(Exercise requirements): Revise the data below so that every occurrence of "screenshot" reads "screen capture" and nothing else changes. Leave the pictures out of the revised version.

[Rows on where targets appear]
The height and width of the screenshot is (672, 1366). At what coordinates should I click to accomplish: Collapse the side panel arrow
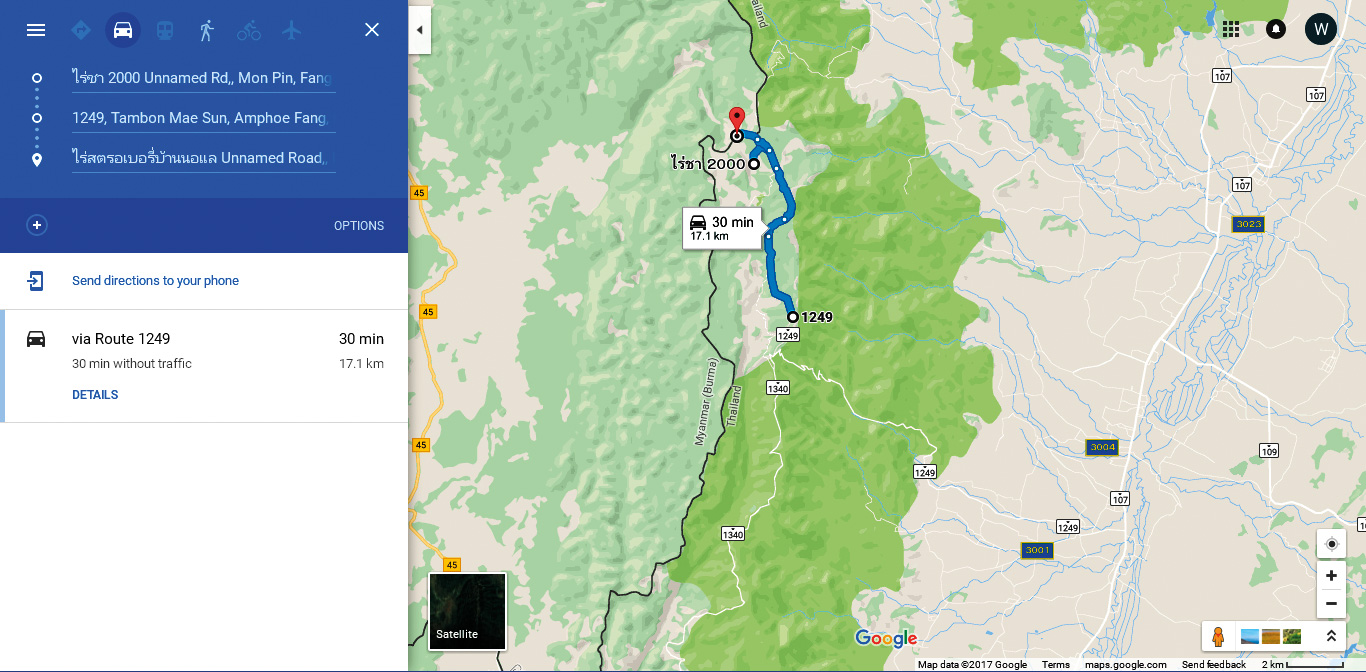420,30
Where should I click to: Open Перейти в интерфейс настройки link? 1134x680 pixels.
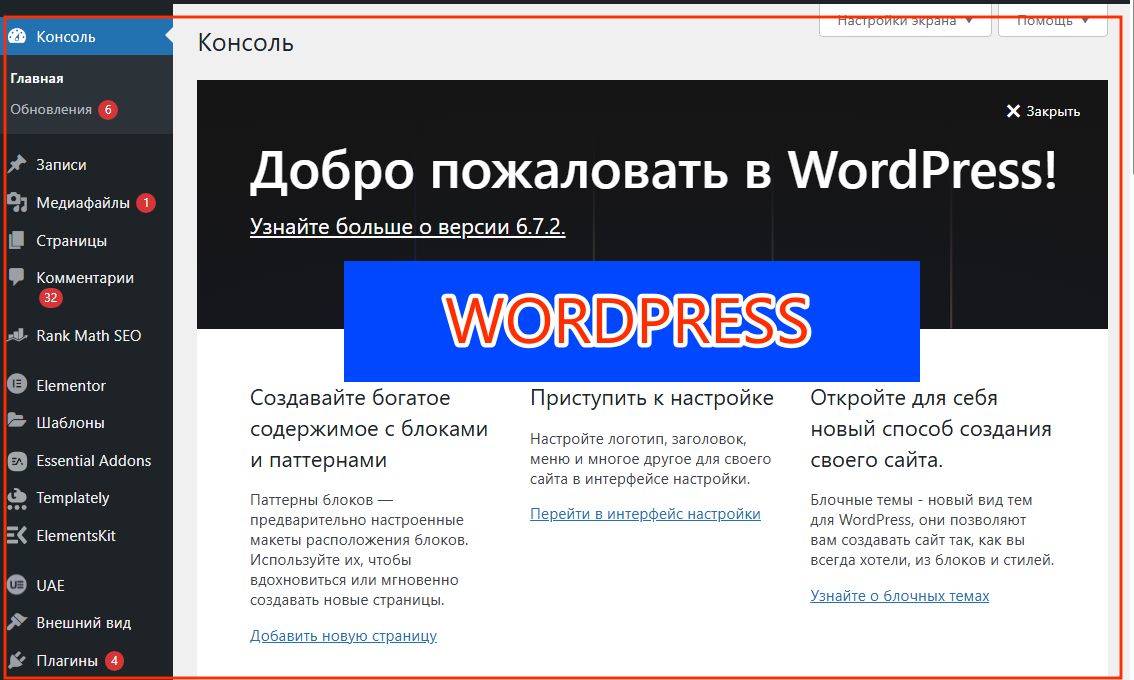point(645,514)
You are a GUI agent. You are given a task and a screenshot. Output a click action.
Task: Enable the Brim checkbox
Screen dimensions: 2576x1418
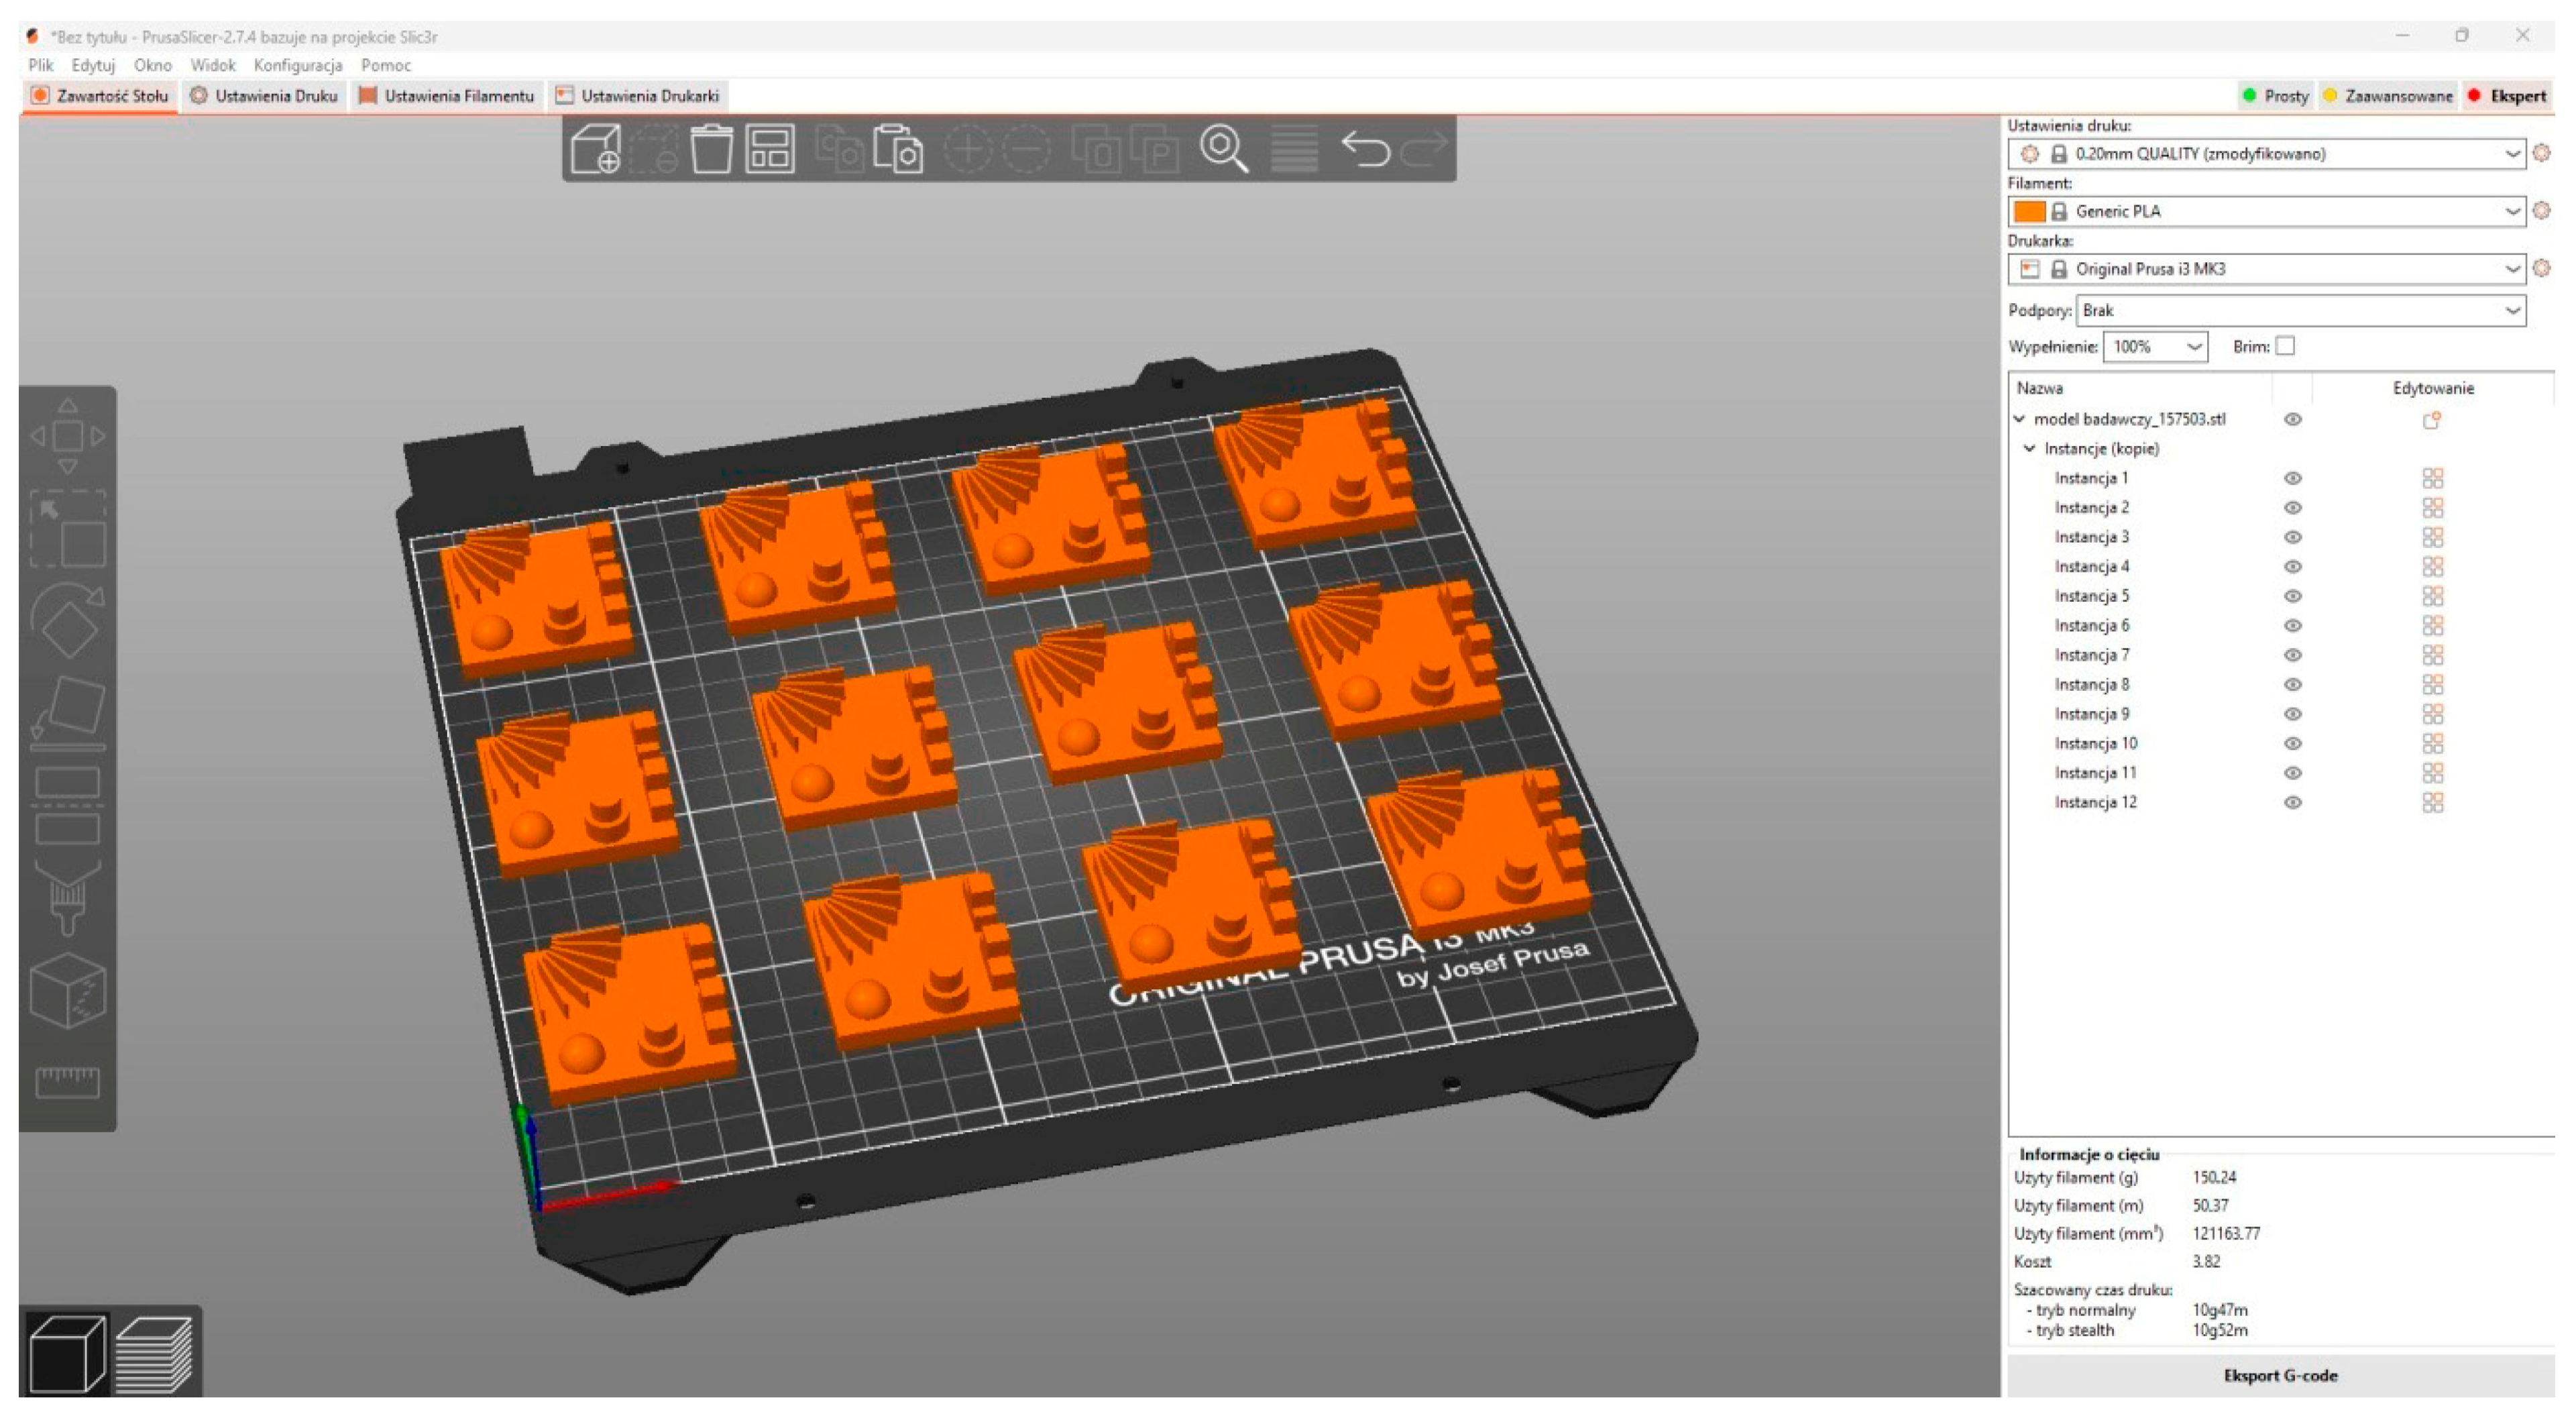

(Answer to this exercise):
The height and width of the screen capture is (672, 1366). At what coordinates should I click to accomplish: Collapse the side panel arrow
420,30
Where should I click to: Open Перейти в интерфейс настройки link? 1134x680 pixels.
point(645,514)
You are a GUI agent. You are given a task and a screen capture. Output a click action.
Task: Enable the Brim checkbox
Screen dimensions: 2576x1418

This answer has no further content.